Just my personal opinion
One way to think of telling a story is that it is a guided dream in which the author leads the readers through the events. In doing this, the author needs to engage the readers as active participants in the story, so that they become the author's partner in imagining the story. Elements of craft that engage the readers and immerse them in the story enhance this fictive dream. On the other hand, authors should avoid things that interrupt the dream and pull readers out of the story.
Based on this story, I think you are (a) a writer with talent and potential; (b) genuinely interested in learning the craft of fiction. for this reason, I'm giving you a rather more in-depth review than I would ordinarily provide to a "newbie," as you describe yourself. I think you are serious and deserve a serious review, so you are getting one.
But I want to also be absolutely cleare: I like the story, and I especially like the Retiree. There are many places where we are deeply inside his head. He's methodical, he has a sense of humor, he's realistic, and has goals. Readers will identify with him and cheer for him. Since I think good stories start with characters, this is a really good story with an outstanding character. See above: you assuredly have both talent and potential.
Thanks for sharing and by all means keep on writing!
Line-by-line remarks
Your text is in BLUE.
My comments are in GREEN.
If I suggest a re-wording, it's in GRAPE.
The Retiree awoke before dawn. He put his shoes on.
Gradually, as the sleep fog lifted, it came back to him that no job was waiting. He was an ex-commuter. And it was not before dawn at all, it was after 8 AM, and the sun was above the trees and lighting up the bedroom window. He took his shoes off. He made his way to the bathroom sink, splashed cold water on his face, and he walked on down the hall to confront the new day.My Comment: Openings are critical in any work of fiction. Some editors and agents will decide whether or not to read your submission based only on your first sentence.
Your opening is your best opportunity to draw readers into your fictional world, to induce a dream-like state in which your words guide their imaginations. The readers become the author's active partners in imagining the fictional world, in a state of suspended disbelief. In crafting the opening of any story, it's the author's primary task to launch this fictional dream.
One of the best ways to draw readers into your story is to draw them into the head of your protagonist. Thus, when you start with your Retiree doing things and sensing things, you're doing exactly that. However, I've got some tweaks that might improve the immediacy and intimacy for the readers.
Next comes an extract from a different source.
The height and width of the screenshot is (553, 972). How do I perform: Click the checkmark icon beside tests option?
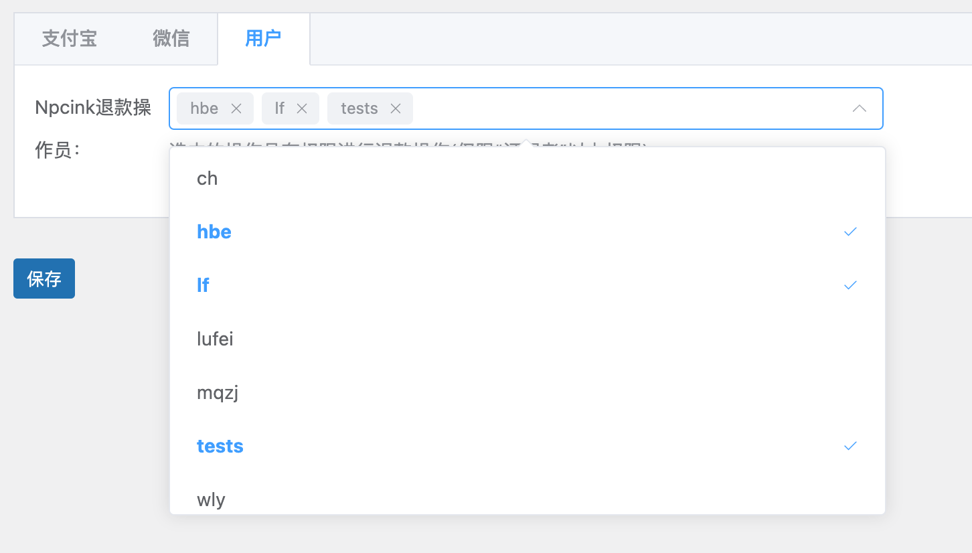point(850,446)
First, giving the Retiree a name--say, Fred or Ethel--will help readers identify with him or her. So, I'd suggest you personalize your character with a name. Second, think about the information in the second paragraph. Most of this is narrated, in the sense that a narrator, who is not the retiree, is standing outside the story telling the reader the time and other critical facts. In the same way you personalize the Retiree with a name, you could personalize these bits of information by putting them in the Retiree's head. By way of example, consider the following Fred squinted against the glare of the morning sun that streamed over the trees and into his bedroom. The clock on his nightstand read 8:13. Of course. No pre-dawn commute for him today, or ever again, now that he's retired. He plopped back on the bed with a grunt and slipped off his shoes. In the bathroom, the ceramic tiles cooled the soles of his bare feet while he splashed cold water on his face. Time to confront the new day and the puzzle of retirement.
This isn't very good and I'm sure you can do better--you have the mental picture of where he's and what he's feeling. The point is that it's got the same information as your paragraph, but it's about what's in Fred's head. Thus, I start with him squinting against the glare of the morning sun. I could just easily have the sunlight warm his cheeks or have him sense something else: that sensation puts the readers in his head, squinting or sensing right with him. Then he reads the clock on his nightstand, and we get his mental reaction: no pre-dawn commute today, or ever. Because the first sentence puts the reader in Fred's head, the readers will naturally infer the next sentences are in his head, too, including the thought about no commute. That little step of inference helps to draw the readers in. A few more sensations follow, then the final sentence foreshadows the content of the story: the puzzle of retirement.
Notice the example paragraph has exactly the same information or even a little more than your paragraph, but it's tweaked so that it's not an external narrator telling readers things. Instead, the reader in Fred's head, and hence in the story, sensing, feeling, and thinking.
A new day for a new beginning.My Comment: Your first two paragraphs launch your story, but this paragraph stops the story. It's that narrator again, standing outside the story, telling the reader facts. These facts are important, to be sure, but they should be tweaked so that you show them through the Retiree's words and deeds rather than through narration. For example, maybe he's got a file he's prepared of alternative ways to spend retirement. Or maybe the calendar is filled with things to do except starting today and forward, when it's a blank. That's both enticing and terrifying, so show both reactions. Maybe there's a card or watch or some memento from his retirement party that mentions his 40 year career--showing through scene-setting. Keep the story going by continuing to have the Retiree thinking, sensing and doing.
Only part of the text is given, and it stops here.